Chapter 10: The Middle and Lower Sofeggin Basin
See all inscriptions from the middle and lower Sofeggin Basin
The Middle and Lower Sofeggin were intensively settled under the later Empire. Much, if not all, of the settlement consisted of the establishment in fortified farmhouses of limitanei, who received grants of land in return for territorial defence duties (Goodchild and Ward Perkins, JRS XXXIX (1949) 81-95). The earliest inscription yet recorded from the frontier zone (888) belongs, at earliest, to the late second century, and it seems clear that there was no organized settlement prior to the Severan reorganization of the military frontier, and that much of it may well be of a considerably later date. It is also clear that, while adopting such outward forms of Romanization as building-methods, names, titles and written alphabet, the native element in these communities remained predominant. With the decline of central Roman authority in the late fourth and fifth centuries, they achieved complete independence, and many seem to have remained prosperous long after city-life was eclipsed in the coastal zone. Increasingly adverse physical conditions gradually caused the abandonment of outlying settlements.

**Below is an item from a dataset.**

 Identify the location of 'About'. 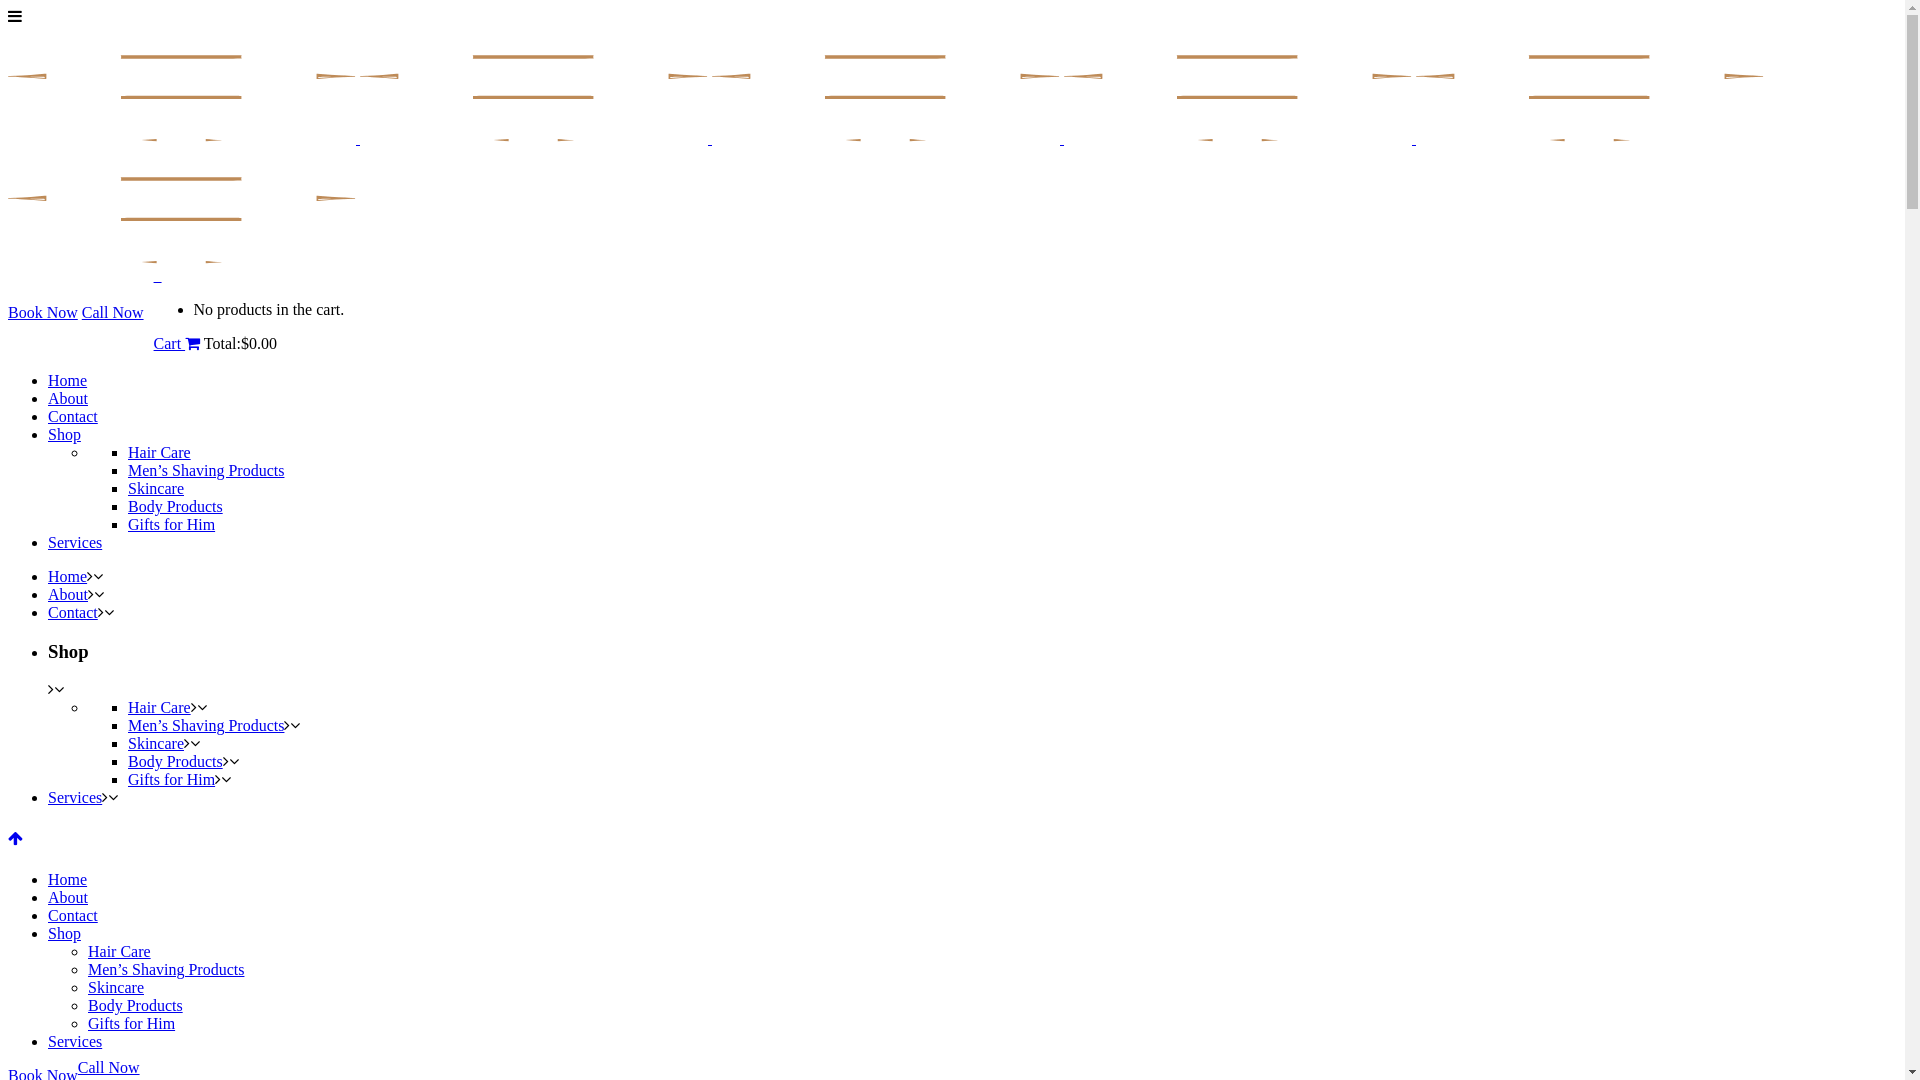
(67, 896).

But in the more favoured areas the successive Arab invasions caused no break in continuity, and in the neighbourhood of Beni Ulid a few of the settlements are still inhabited. For an account of a well preserved, but otherwise typical, community, Gasr es-Suq el-Oti on the Wadi Bosra, see Ward Perkins, Archaeology III (1950) 25-30.
The inscriptions from this area include an important series from a late-antique, Libyan cemetery at Bir ed-Dreder (886). These will be fully published in another context, and two texts only, both of which have been previously but incompletely published, are here included in full.